Picture of the University of Glasgow
Credit: Steve Houldsworth

University given £1m grant by Wolfson Foundation to build health and wellbeing building

Picture of the University of Glasgow

Credit / Steve Houldsworth

Wallis Spence
Writer

The University of Glasgow has been awarded £1m of charity funding to build a new Institute of Health and Wellbeing (IHW) building.

This was awarded by the Wolfson Foundation and will go toward the construction of the new IHW building as part of a £1bn development programme for the university campus.

The construction of the new IHW building is expected to start in the spring of 2019.

The University has said that the new building will help create a “cohesive identity” as staff are currently scattered around 10 sites across Glasgow.

Professor Jill Pell, director of IHW, said: “We are extremely grateful to the Wolfson Foundation for this significant award. It demonstrates their support for our ambitions for our new building.

“IHW staff are currently scattered across 10 separate sites in Glasgow and our new building will allow us to create a cohesive identity.

“That will enhance our ability to do inter-disciplinary research, to network creatively, enhance our accommodation for postgraduate students and to engage more effectively with members of the public.”

The IHW aims to improve population health and wellbeing as well as reduce inequalities in health.

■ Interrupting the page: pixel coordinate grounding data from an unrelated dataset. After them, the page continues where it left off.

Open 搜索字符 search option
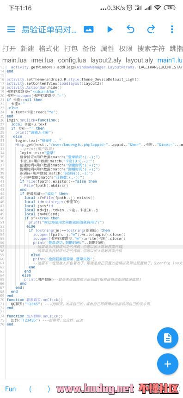This screenshot has height=398, width=183. click(151, 49)
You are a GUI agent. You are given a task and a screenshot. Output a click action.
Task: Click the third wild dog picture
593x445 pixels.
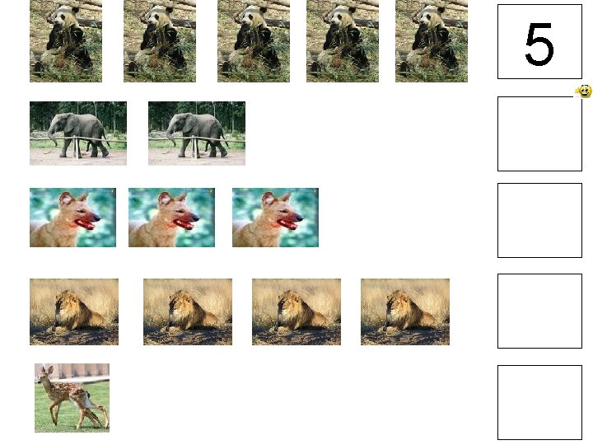coord(275,218)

The work done by IHW involves concentrating on neglected groups such as socio-economically deprived communities, refugees, the elderly and those with learning disabilities or mental health problems.

Ms Pell said: “We have a proven track record of collaborating with external partners, both academic and non-academic in spite of the physical constraints of our current dispersed, inflexible estate.

“The new IHW building will provide the type of space, not currently available to us, that will transform our ability to undertake such collaborations in terms of scale, efficiency and effectiveness.”

The Wolfson Foundation is an independent charity awarding grants to support and promote excellence in the fields of science and medicine, the arts and humanities, education and health and disability.

Paul Ramsbottom, chief executive of the Wolfson Foundation, said: “The Wolfson Foundation supports international quality research and so we are delighted to be funding such an outstanding population health research centre.

“There could be few better places in the world to create such a facility and the research will play a pivotal role in understanding and combating health inequality – and preventing chronic disease.

“It seems particularly appropriate to be supporting this initiative in Glasgow: the city which gave the Wolfson family refuge from persecution during the 1890s.”